▶ _Task details_
Going down the data below, set down exactly the line with "Click the Login heading of the modal" and each line after it through the line with "Task: Click the WordPress"; no other lines.
---------------
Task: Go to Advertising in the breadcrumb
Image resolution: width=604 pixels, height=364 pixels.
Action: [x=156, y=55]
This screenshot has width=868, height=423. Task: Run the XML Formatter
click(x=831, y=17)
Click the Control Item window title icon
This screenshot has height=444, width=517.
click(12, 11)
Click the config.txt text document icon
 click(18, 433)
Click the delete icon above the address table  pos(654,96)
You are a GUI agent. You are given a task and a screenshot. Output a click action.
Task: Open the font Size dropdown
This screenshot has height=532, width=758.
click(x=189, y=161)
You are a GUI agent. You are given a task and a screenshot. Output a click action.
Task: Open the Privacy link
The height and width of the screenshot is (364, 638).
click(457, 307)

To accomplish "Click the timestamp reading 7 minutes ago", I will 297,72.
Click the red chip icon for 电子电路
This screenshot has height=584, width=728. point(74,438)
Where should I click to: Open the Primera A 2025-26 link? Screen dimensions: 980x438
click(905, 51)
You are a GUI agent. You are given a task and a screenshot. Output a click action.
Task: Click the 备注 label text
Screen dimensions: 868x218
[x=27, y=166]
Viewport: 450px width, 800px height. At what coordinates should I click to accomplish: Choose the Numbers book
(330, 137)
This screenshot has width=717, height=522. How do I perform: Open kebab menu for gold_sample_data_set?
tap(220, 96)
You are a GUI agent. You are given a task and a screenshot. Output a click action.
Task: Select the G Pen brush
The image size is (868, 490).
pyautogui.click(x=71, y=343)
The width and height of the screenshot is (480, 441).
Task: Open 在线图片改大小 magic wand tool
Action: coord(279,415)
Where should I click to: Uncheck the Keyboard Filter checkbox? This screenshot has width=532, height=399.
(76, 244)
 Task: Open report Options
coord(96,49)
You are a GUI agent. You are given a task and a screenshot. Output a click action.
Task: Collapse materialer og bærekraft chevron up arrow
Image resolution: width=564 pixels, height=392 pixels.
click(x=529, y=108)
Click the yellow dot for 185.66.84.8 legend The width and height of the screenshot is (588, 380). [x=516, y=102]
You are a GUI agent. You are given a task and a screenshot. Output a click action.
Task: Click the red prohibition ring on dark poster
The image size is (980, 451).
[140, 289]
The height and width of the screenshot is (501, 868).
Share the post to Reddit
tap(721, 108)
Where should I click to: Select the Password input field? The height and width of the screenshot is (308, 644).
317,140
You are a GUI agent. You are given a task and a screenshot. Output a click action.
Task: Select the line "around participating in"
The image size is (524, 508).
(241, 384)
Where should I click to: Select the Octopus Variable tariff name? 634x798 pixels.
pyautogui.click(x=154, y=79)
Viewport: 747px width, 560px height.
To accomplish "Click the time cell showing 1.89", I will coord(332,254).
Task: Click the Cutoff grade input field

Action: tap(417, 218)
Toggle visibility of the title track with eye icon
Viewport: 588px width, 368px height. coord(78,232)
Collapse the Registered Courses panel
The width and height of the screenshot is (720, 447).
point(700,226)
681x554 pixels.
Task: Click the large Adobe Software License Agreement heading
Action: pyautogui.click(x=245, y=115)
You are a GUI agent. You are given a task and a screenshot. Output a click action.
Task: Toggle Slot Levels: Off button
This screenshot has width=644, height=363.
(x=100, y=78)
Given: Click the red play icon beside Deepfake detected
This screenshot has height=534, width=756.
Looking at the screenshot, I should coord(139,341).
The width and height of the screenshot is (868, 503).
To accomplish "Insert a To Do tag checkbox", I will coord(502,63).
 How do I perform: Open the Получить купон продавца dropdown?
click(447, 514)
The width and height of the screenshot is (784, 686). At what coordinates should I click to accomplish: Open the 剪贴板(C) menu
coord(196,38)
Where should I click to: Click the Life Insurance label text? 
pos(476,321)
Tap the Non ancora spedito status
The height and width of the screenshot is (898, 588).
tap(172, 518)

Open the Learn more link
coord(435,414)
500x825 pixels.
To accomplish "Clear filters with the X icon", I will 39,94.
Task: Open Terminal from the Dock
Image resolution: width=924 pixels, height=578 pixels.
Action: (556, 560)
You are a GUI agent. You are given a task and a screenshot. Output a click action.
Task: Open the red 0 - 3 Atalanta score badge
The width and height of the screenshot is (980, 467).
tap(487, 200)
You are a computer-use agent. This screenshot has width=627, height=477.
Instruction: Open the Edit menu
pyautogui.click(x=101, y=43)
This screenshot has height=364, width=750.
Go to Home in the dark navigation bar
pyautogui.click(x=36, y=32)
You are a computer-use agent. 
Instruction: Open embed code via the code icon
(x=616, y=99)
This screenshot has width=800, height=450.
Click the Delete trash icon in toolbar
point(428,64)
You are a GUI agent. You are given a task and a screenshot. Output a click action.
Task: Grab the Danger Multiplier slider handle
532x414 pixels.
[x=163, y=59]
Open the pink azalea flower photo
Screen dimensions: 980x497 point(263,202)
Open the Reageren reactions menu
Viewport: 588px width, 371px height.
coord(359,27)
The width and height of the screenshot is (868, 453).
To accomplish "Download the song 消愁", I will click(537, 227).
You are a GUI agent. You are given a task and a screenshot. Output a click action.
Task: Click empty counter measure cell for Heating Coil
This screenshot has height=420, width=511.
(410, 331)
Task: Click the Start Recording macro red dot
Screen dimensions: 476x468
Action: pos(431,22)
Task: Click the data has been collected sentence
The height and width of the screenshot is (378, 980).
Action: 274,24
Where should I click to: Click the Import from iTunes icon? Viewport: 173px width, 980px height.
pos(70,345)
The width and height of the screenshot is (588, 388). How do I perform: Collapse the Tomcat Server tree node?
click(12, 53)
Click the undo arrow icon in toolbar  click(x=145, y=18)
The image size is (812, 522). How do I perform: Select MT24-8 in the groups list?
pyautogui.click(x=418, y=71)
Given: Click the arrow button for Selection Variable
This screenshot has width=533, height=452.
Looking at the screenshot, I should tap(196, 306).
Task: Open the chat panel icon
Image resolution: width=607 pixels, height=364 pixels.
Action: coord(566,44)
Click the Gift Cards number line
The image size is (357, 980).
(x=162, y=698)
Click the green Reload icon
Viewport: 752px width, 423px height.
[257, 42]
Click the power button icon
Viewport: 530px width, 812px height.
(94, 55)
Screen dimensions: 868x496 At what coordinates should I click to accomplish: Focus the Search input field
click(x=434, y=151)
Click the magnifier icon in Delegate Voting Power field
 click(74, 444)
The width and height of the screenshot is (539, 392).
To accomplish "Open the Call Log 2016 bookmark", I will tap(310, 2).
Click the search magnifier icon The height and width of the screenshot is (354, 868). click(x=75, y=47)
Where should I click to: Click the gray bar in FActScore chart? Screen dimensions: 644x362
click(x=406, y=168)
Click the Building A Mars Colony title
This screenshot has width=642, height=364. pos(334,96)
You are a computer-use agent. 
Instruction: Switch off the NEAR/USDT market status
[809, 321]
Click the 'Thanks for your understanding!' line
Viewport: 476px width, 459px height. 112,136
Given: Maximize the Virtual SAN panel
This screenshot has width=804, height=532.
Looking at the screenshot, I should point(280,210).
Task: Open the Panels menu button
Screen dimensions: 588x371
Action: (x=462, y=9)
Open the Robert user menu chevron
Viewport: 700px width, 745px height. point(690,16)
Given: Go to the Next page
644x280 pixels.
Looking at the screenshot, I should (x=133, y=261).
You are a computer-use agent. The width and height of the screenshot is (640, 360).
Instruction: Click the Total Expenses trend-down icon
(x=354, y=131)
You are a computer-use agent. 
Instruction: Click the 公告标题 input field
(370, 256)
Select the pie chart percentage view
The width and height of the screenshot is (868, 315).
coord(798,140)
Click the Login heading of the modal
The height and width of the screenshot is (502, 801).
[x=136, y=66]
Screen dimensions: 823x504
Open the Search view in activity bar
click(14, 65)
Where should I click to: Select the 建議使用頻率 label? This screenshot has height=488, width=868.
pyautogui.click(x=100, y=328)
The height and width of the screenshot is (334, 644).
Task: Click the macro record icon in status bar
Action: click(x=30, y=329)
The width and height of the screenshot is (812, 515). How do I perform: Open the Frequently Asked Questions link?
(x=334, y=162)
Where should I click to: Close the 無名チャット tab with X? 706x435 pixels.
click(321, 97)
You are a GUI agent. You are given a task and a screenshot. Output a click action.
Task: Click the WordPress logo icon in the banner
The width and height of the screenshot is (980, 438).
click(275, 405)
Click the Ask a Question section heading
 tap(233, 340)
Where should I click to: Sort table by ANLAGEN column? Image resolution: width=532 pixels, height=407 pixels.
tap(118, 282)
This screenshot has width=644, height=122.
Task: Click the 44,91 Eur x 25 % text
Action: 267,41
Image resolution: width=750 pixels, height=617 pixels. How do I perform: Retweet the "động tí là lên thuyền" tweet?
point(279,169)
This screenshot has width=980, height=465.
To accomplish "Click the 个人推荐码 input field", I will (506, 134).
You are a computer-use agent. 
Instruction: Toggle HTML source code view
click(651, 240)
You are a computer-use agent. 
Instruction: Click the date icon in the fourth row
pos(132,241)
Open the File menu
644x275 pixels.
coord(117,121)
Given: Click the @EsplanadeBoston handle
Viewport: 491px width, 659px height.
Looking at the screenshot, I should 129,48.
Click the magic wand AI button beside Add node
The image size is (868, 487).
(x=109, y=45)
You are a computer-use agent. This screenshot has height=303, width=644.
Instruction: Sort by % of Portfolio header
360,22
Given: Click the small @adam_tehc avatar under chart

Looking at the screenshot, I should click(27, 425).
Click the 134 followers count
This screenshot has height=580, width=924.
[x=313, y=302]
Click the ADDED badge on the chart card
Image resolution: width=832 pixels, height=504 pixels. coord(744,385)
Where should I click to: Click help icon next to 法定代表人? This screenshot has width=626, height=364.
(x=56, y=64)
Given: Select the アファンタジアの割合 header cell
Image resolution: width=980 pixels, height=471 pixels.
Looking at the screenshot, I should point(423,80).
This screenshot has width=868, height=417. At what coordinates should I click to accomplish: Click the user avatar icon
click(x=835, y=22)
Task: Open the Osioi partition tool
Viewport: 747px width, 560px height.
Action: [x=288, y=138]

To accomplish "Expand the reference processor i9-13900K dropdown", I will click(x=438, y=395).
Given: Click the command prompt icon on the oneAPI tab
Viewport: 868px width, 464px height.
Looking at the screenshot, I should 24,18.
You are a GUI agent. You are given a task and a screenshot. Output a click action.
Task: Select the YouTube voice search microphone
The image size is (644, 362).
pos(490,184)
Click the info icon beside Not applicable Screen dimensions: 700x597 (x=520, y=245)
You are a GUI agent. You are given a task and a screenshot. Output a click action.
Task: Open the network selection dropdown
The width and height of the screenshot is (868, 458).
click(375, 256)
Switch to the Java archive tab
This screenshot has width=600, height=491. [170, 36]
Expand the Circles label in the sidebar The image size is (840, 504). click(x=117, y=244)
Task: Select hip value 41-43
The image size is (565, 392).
---------------
▶ _Result of this task_
Click the Login heading of the modal
The height and width of the screenshot is (502, 801).
[x=136, y=66]
Screen dimensions: 823x504
Open the Search view in activity bar
click(14, 65)
Where should I click to: Select the 建議使用頻率 label? This screenshot has height=488, width=868.
pyautogui.click(x=100, y=328)
The height and width of the screenshot is (334, 644).
Task: Click the macro record icon in status bar
Action: click(x=30, y=329)
The width and height of the screenshot is (812, 515). How do I perform: Open the Frequently Asked Questions link?
(x=334, y=162)
Where should I click to: Close the 無名チャット tab with X? 706x435 pixels.
click(321, 97)
You are a GUI agent. You are given a task and a screenshot. Output a click action.
Task: Click the WordPress logo icon in the banner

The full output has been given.